Wednesday, March 11, 2009

Goffman (and Greenstreet) on Institutions

I had occasion to dip into Erving Goffman's Asylums today. Here's the first sentence of the first essay.

Social establishments—institutions in the everyday sense of that term—are places such as rooms, suites of rooms, buildings or plants in which activity of a particular kind regularly goes on. (15)

I will be using this in my work on "composure" as a counterpoint to Kantian intuitions.

In whatever manner and by whatever means a mode of knowledge may relate to objects, intuition is that through which it is in immediate relation to them, and to which all thought as a means is directed. (KRV A19/B33).

Intuitions and institutions together are the media of immediacy.

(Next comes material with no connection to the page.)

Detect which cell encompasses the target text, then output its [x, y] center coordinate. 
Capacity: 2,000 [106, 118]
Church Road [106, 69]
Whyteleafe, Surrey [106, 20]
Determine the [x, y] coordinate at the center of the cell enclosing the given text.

What I like about Goffman's definition of institutions ("in the everday sense") is its concreteness. It's tangibility. We can heighten it by imagining what Kate Greenstreet would do with it:

I think of places
(rooms, suites of rooms, buildings
or plants)
where things regularly go on

Wittgenstein suggested that our belief in the "intangibility" of mental states stems from our "refus[al] to count what is tangible about our state as part of the specific state which we are postulating" (PI§608). In this spirit, I think it is important to approach our institutions through the rooms and suites of rooms in which things happen. Marriage is an institution and the home (the house or houses) is its place. Money is an institution and the bank its tangible place. There are places that put us "in immediate relation" to our activities.

5 comments:

Kirby Olson said...

Does flarf have a place, or an institution?

Is it possibly the asylum, or is it the art gallery?

Thomas Basbøll said...

Just as there can be no philosophy without knowledge and no knowledge without intuition, there can be no poetry without power and no power without institutions.

So, yes, Flarf, if it is indeed poetry, has a place, an institutional setting. But the genius (and fragility) of Flarf is that it only just very barely acknowledges this institutionalization, this setting into place.

Institutional action is robustly ethical (using that adjective purely descriptively). Flarf merely has a certain "ethical stickiness" (Kasey's phrase).

Kirby Olson said...

Kasey and yourself and a few others inside Flarf have institutional settings (in universities). Is it a university movement, like Language? do you have to be hyper-educated, to get it?

Could it ever be something that the garbage-man would read while doing his runs, in between dumpsters?

That is to say, a non-university trained reader -- could such a person "get" Flarf, or does it have to be within universities, and especially the staff, that Flarf can be grokked, and granted placehood.

I can't imagine anyone reading a Flarf poem among the bra racks at Macy's.

Thomas Basbøll said...

I think I've explained this before but I am neither "inside Flarf" nor an academic. I have an adminstrative position at a business school.

Flarf, like many other kinds of literature, may be mainly for educated people. Different amusements appeal to different intellects.

Education often confuses people, i.e., the educated are often confused. Or confused in particular ways, let us say. Poetry is one way they can find some emotional precision.

Kirby Olson said...

There was a long argument (well over a hundred posts) at Tim Yu's blog a few years ago, on the Flarf topic. At that point it was the only Flarf poem I had read. I worked out a lot of my positions on the Flarf poem during that debate, which was rather thrilling since so many people were in on it. Many people read it through a PC lens, and were offended, but there were also some intelligent people that responded in more surprising ways:

http://saidwhatwesaid.com/race.pdf

I think that this link gathers a lot of the flarf fluff. You might enjoy it. It was a fairly high-level debate, with a lot of interesting ideas. I didn't want to redo them here.

I like arguing, especially when there's dozens in a dither. It can be fun.

that argument was a regular train wreck and there was lots of rubber necking.